Catalyst | Harvard Business Review Say America's Top Women Are Going Nowhere

The word quota system in America is heresy. We’re a meritocracy, where ambition and hard work will pay off eventually. Yet all theories are disproven when studying the place of women in American business and politics.

Photos like this one from last week’s Women in Finance Symposium send a misleading story. Yes, Sheila Bair of the F.D.I.C., Mary Schapiro of the S.E.C., Christina Romer of the Council of Economic Advisers, and Elizabeth Warren of the Troubled Asset Relief Program have risen to assume prominent roles in the finance world, although largely regulatory.

The reality of women in Wall Street has the NYTimes opinionator Blog asking Does Wall Street Need an Estrogen Injection?

There is no rise for women in Wall Street and yes, many of us wonder if the country would even be in this economic mess, if more women complemented men in the business decision-making hierarchy of Wall Street.

It’s time to find out. Gloria Steinem was asked recently her greatest regret about the second-wave women’s movement. Her answer: “that we were so nice.”

Not only are we losing ground on the World Economic Forum’s The Global Gender Gap Report 2009, but a recent Catalyst|Harvard Business Review reports says the ‘gender pipeline’ theory about women’s advancement in business is not true.

Forty years after women marched for equal rights in America, we’re sliding backwards on almost every front — except that today we read that mothers are costing the country billions of dollars a year by not breastfeeding.

I’ve written endless times that American women need to take a wake-up pill on our progress in this country. Whether it’s women in political office or women on boards of director, women won’t advance because America is a very patriarchal country.

American women will sing the same inequality blues 100 years from now. When Conservatives like Phyllis Schlafly persuaded enough Americans that the death knell blow would come to freedom in America if the Equal Rights Amendment was passed, she put all American women in their places.

Many Conservatives want women back home where we belong.

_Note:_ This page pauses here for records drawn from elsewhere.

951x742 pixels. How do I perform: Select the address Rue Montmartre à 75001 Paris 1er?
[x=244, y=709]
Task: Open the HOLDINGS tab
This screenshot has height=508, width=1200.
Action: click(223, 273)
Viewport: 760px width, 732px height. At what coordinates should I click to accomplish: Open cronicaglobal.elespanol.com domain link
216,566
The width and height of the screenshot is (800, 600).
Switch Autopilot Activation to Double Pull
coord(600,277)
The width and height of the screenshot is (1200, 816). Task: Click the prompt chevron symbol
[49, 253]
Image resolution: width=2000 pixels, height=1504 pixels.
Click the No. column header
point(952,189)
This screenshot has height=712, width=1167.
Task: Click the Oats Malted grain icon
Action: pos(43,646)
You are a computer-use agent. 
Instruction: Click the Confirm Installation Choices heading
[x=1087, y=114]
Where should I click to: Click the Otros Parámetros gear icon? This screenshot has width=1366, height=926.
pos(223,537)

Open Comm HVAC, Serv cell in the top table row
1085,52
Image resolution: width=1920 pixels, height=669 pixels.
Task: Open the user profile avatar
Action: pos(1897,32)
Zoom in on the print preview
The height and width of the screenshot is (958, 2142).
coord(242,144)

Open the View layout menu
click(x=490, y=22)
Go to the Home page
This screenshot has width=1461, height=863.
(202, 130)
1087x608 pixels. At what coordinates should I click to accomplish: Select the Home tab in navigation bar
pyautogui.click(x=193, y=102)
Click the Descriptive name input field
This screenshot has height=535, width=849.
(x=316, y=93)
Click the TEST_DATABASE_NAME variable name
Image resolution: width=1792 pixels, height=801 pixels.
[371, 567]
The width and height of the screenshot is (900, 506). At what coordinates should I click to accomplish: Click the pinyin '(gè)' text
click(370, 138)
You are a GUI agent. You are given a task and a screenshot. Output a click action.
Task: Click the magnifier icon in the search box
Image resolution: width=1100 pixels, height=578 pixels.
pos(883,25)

This Catalyst data is really sobering because it surveys the best-educated, the prime examples of America’s new leaders. Those women are nowhere near the corner office. Reality is we’re struggling to hold on to 16% women in Congress. Our top women go nowhere.

Perhaps we need to build a Lilith and Eve arc, turning outr back on the Mayflower heritage, and set sail back to Europe, preferably for Scandinavia.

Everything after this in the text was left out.